I quiz my kids on their address pretty regularly, too, and remind them of the fire plan, which is different from all other emergencies because they need to get out of the house as fast as they can, call 911 from [friend's] house and wait there.
FVNC says
I’m sorry for your PPA and am so glad you’re getting help. I do not have PPA and still think about what would happen if I died or became incapacitated overnight while my husband is traveling and the kids are with me. My imperfect solution is for him to check in with me first thing every morning when practicable. The idea being, if he hasn’t heard from me by 6:30 or 7, he should call the neighbors to check in with me. Now that my oldest is five, I’m less worried because she knows (in theory) what to do in case of emergency. Maybe doing a daily “I’m alive and well” checkin with your husband/parent/friend could alleviate some of the anxiety while husband is traveling?
KateMiddletown says
This morning I thought I was in labor. Persistent, dull cramping, nothing countable. An hour with the heating pad and a hot shower, and here I am at work at 38w+4, trying only slightly to disguise my misery. (Surely this means actual labor can’t be far, though, right?)
Anonymous says
You’re body is practicing for the real deal :) Hang in there!
Anonymous says
Hopefully! Good vibes!
Hashimoto's says
Can anyone share how they felt AFTER Hashimoto’s was treated? I’m trying to set reasonable expectations of how I might feel once my thyroid levels are normal, and how long it will take to get there.

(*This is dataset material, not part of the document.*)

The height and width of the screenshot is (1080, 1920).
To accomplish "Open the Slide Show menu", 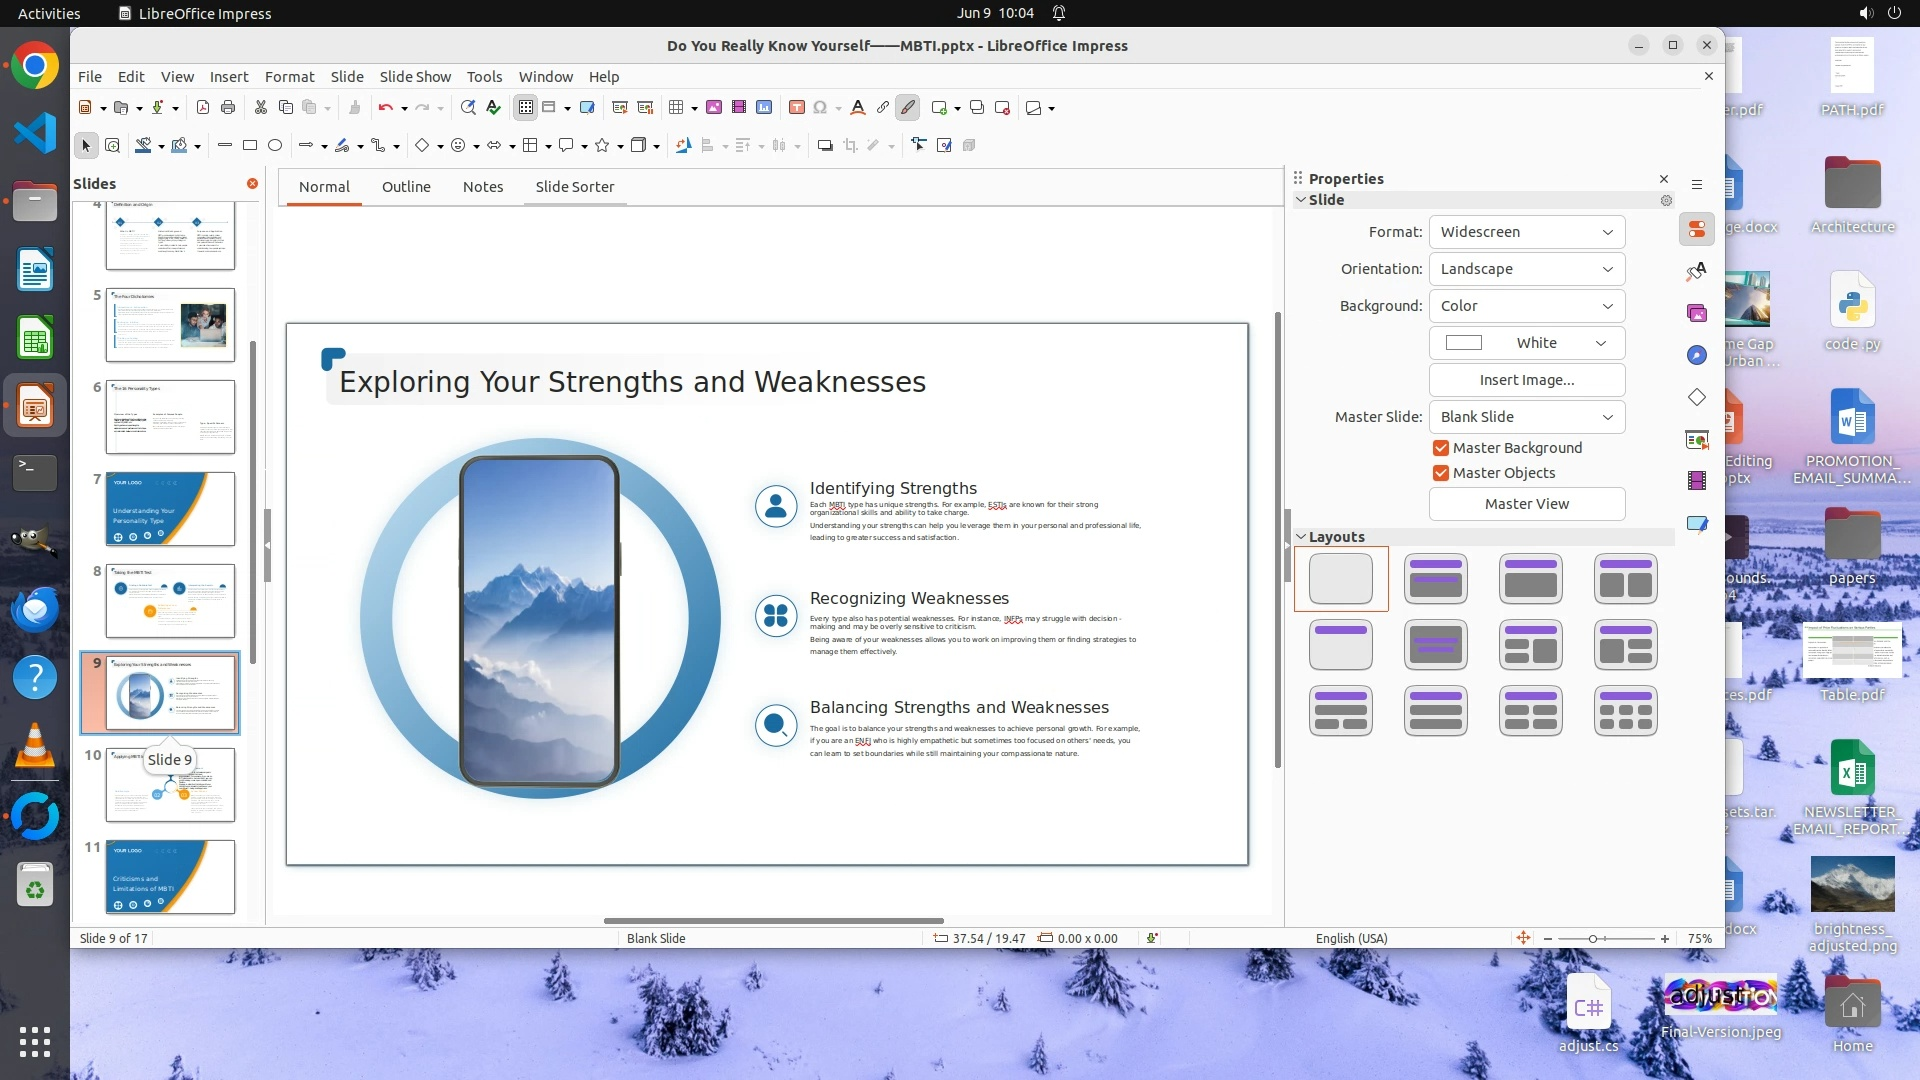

Also, do you have any resources where either the research or community of persons are valuable?
Tfor22 says
I hope I am not too late here, but I am wondering if you ll have any recommendations on laptop sleeves. I just got a Dell laptop (14 inch I think) for work and am trying to figure out how best to transport it. My tote bag has a padded area so I probably just need a sleeve.
AnotherAnon says
I am not sure you really need a sleeve? I just dump my laptop into my tote with everything else: my purse, work phone, laptop cord, extra mouse, travel coffee mug, etc.
Anonymous says
+1, never had an issue
IHeartBacon says
I second the opinion that you don’t need a sleeve. I just shove all my laptops into my regular purse/work bag. When the laptop is shut, the screen and keys are safe. I only have a sleeve for my iPad because otherwise the screen is unprotected.
Anon says
I have a sleeve because I value the extra cushioning as I am not the most delicate with my bag (caveat that I use a boat and tote, so nothing padded). If my bag had a padded area, I would just put in there, no sleeve needed. I like the built sleeves. 14 inch are hard, as most sleeves seem to be for 13 or 15 inches these days. I recommend really measuring the diagonal on your laptop and seeing if it fits in a 13 inch sleeve (my 14″ lenovo thinkpad yoga fits in some 13 inch sleeves; I find the 15 are usually too big and get this weird floppiness).